DATASET EXTRACT:

────────────────────────────────────────

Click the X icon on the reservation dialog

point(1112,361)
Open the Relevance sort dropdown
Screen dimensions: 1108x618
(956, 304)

────────────────────────────────────────

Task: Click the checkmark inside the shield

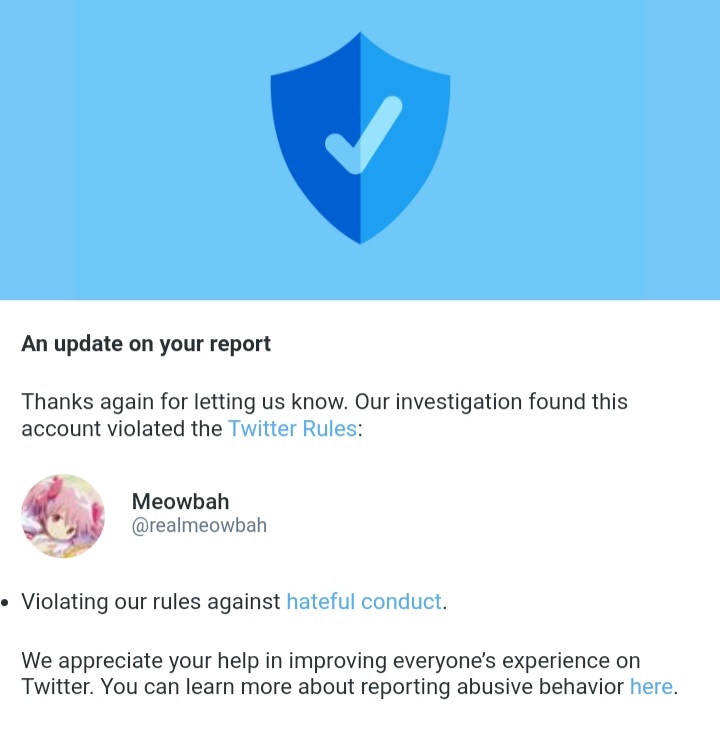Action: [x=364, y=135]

────────────────────────────────────────

CHALLENGE: Return every line of the rows above that contains the string "Click", matching case exactly.

THE REPLY:
Click the X icon on the reservation dialog
Task: Click the checkmark inside the shield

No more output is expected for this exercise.